EXERCISE AIM ▸ In the forum thread below, what adjustment range does the reply call mostly insignificant?
** start PROVIDED PASSAGE **
HELP!!! so, the thing is that i have been trying to build a resonant high frecuency circuit to control a variable capacitor, this capacitor can support high voltage and high frecuency but its variable due to the electrolite it contains..

so I have been tryin to desing it and have come with a sample design but this is to much for me, im pretty newbie in Electronics and need some help.
i was trying to use a PLL and and high voltage MOSFET, yet cant adjust for hgh frecuency and voltage..

any help or at least guidance on where/what to do?

 

Your block diagram is a bit short on details and the underlying concepts seem to be of dubious value. Why do you imagine that a "resonant high frequency circuit" has the ability to control a variable capacitor? 5-10pf is a mostly insignificant adjustment range for what looks like some expensive hardware. It used to be done with moveable parallel plates, but I think that technology is out of favor now. It is also done with varactor diodes with a DC bias. Assuming you can get it to work what advantages will your method have?
** end PROVIDED PASSAGE **
** start DATA SEGMENT **
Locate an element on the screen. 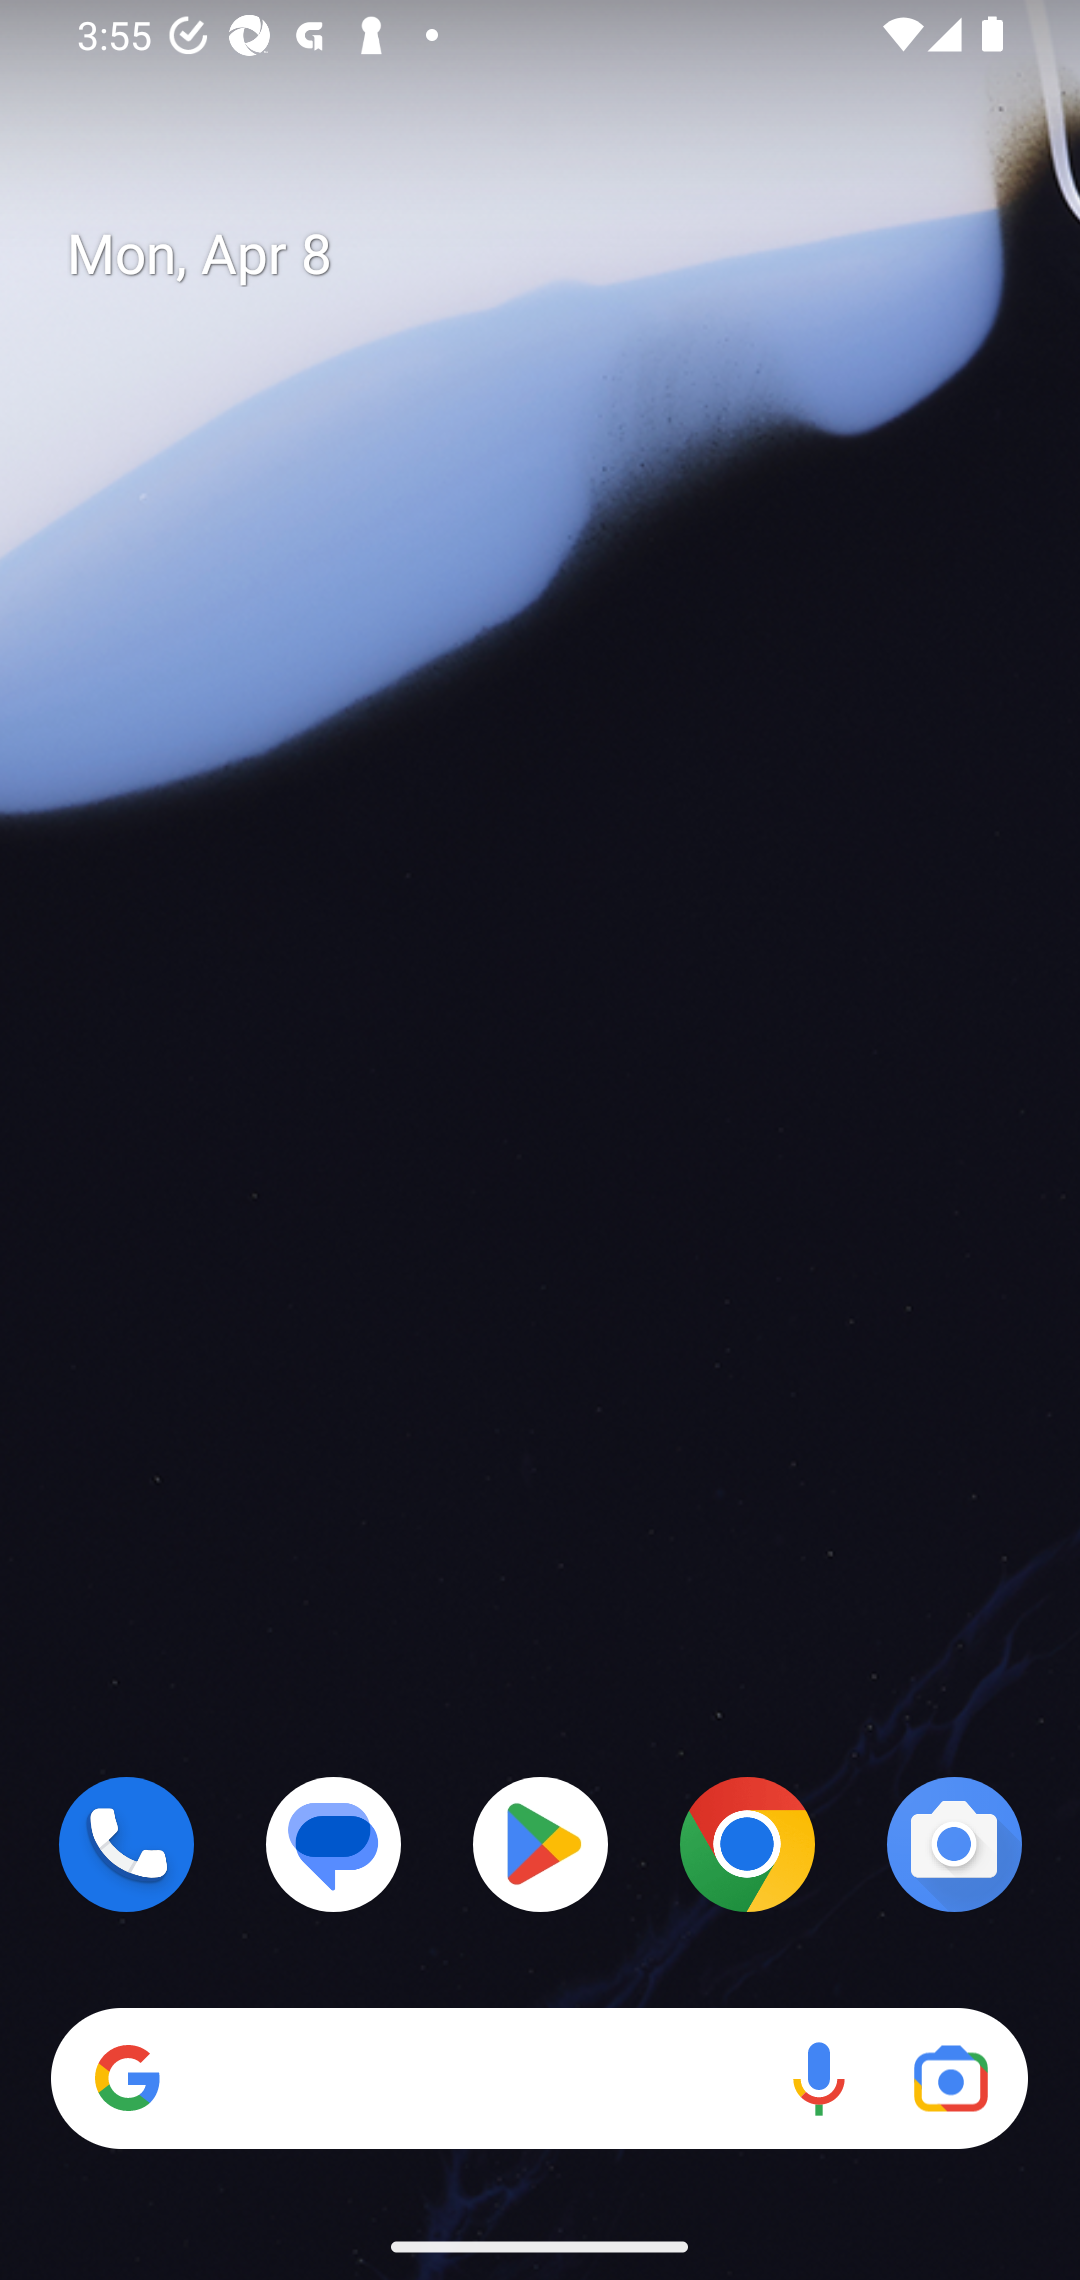 Image resolution: width=1080 pixels, height=2280 pixels. Play Store is located at coordinates (540, 1844).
** end DATA SEGMENT **
WRITTEN SOLUTION ▸ 5-10pf